**Work to do:** Gather every line in the records that contains the string "area", counting only matches with the same case, and copy each one out.
───── Data excerpts
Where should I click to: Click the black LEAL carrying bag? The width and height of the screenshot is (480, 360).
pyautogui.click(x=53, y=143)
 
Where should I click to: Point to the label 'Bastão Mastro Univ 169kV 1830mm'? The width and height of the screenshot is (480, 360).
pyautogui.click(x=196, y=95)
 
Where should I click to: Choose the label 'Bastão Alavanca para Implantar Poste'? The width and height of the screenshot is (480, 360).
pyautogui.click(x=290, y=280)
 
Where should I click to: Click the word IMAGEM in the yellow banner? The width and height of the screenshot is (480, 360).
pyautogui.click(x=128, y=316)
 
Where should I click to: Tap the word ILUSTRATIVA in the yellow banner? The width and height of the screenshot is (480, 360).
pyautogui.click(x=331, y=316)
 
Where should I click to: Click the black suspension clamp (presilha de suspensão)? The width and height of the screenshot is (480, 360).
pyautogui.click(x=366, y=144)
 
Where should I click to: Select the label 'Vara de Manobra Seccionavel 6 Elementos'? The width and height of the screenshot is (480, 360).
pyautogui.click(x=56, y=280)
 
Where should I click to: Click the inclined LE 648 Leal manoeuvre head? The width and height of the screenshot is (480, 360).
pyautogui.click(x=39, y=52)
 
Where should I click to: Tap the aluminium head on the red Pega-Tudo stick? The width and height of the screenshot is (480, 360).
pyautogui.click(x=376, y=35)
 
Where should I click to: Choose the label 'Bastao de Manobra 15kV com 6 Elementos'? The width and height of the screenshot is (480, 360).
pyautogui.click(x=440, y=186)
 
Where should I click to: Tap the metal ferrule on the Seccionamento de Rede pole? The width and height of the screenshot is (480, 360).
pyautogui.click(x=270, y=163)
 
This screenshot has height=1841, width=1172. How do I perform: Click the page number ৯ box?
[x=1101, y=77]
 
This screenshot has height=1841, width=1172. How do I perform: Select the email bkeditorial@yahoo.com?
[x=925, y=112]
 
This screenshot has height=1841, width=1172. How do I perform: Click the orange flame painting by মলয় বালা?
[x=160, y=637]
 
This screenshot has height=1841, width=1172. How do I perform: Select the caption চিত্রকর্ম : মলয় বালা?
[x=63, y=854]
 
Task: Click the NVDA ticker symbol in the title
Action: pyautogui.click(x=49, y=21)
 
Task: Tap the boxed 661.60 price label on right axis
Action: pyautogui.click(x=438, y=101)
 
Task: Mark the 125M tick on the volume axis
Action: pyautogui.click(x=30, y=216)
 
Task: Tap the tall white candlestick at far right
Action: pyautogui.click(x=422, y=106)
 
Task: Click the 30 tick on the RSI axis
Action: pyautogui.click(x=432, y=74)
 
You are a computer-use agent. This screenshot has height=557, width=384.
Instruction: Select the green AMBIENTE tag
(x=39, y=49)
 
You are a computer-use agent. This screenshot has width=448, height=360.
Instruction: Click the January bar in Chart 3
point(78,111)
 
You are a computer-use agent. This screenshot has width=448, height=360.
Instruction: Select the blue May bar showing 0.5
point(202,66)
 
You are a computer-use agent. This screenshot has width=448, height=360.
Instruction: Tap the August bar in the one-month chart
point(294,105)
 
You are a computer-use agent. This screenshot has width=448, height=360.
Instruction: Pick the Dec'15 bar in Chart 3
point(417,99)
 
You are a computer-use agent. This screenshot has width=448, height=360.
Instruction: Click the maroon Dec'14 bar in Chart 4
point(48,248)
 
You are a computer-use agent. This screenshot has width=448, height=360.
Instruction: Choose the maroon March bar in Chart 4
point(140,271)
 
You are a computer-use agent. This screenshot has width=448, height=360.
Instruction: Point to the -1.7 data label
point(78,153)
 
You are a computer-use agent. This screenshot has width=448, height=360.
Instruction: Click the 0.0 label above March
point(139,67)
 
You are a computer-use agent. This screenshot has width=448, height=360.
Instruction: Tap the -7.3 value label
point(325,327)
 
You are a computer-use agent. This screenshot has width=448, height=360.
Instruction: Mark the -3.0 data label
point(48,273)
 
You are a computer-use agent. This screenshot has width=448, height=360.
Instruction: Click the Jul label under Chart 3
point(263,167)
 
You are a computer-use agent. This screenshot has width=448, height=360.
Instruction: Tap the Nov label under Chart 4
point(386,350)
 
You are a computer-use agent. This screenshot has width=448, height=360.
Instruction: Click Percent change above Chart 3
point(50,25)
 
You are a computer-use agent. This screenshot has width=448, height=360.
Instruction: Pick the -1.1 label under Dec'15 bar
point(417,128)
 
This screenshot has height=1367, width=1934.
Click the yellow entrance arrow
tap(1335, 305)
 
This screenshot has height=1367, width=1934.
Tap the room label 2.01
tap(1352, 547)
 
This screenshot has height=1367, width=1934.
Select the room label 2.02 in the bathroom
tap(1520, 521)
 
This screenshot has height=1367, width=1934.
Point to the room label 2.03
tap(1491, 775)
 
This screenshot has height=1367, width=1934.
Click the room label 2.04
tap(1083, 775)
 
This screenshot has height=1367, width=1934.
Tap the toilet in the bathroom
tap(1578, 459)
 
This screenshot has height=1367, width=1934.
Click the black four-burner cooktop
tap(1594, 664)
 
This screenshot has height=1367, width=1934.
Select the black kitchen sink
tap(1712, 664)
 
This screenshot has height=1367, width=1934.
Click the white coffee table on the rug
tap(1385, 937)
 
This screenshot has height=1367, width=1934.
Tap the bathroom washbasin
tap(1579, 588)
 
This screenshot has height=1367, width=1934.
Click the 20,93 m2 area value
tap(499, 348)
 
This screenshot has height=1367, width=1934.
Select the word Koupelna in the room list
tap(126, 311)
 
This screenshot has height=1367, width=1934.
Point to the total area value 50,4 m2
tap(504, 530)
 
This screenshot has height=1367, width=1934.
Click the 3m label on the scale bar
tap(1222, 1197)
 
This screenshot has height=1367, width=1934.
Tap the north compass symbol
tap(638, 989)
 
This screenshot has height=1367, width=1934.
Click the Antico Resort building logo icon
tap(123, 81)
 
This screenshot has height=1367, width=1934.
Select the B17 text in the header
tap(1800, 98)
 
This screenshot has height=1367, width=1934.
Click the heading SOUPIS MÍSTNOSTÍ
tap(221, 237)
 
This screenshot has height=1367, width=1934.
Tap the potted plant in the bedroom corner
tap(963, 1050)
──────────
**Completed task:**
Click the 20,93 m2 area value
Point to the total area value 50,4 m2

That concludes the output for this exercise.